→ **Reading passage**
>>>>

Friday, 25 May 2018

Trinity Sunday - Year B

Deuteronomy 4:32-34, 39-40; Romans 8:14-17; Matthew 28:16-20


Everyone moved by the Spirit is a son of God (Rms 8:14).

The Irish vote on gay 'marriage' was a tragedy for Ireland and for the world. 62.1% of the Irish population were in favour. What happened? Were they swayed by a strongly biased press and the silencing of opposition? Or by the arguments of politicians and movie stars? Were they trying to claim a voice on the world stage out of all proportion to their size? Or, as many say, were they expressing their anger at a Church hierarchy which had failed them so badly over the preceding decades?

Whatever the reason I cannot make myself believe the absurd proposition that they were expressing a sincere belief that a relationship between two men or two women could be elevated to the same dignity as that of traditional marriage between a man and a woman.

<<<<

→ **The data**
>>>>

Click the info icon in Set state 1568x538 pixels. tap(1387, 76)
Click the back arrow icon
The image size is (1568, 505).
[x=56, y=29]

<<<<

→ **Exercise requirements**
**1)** In the Trinity Sunday reflection, what percentage of the Irish population was in favor in the vote on gay "marriage"?
**2)** Retype part of the Trinity Sunday reflection, starting at the words "The Irish vote" and stopping after "and a woman.".

→ **Results by task**
**1)** 62.1%

**2)**
The Irish vote on gay 'marriage' was a tragedy for Ireland and for the world. 62.1% of the Irish population were in favour. What happened? Were they swayed by a strongly biased press and the silencing of opposition? Or by the arguments of politicians and movie stars? Were they trying to claim a voice on the world stage out of all proportion to their size? Or, as many say, were they expressing their anger at a Church hierarchy which had failed them so badly over the preceding decades?

Whatever the reason I cannot make myself believe the absurd proposition that they were expressing a sincere belief that a relationship between two men or two women could be elevated to the same dignity as that of traditional marriage between a man and a woman.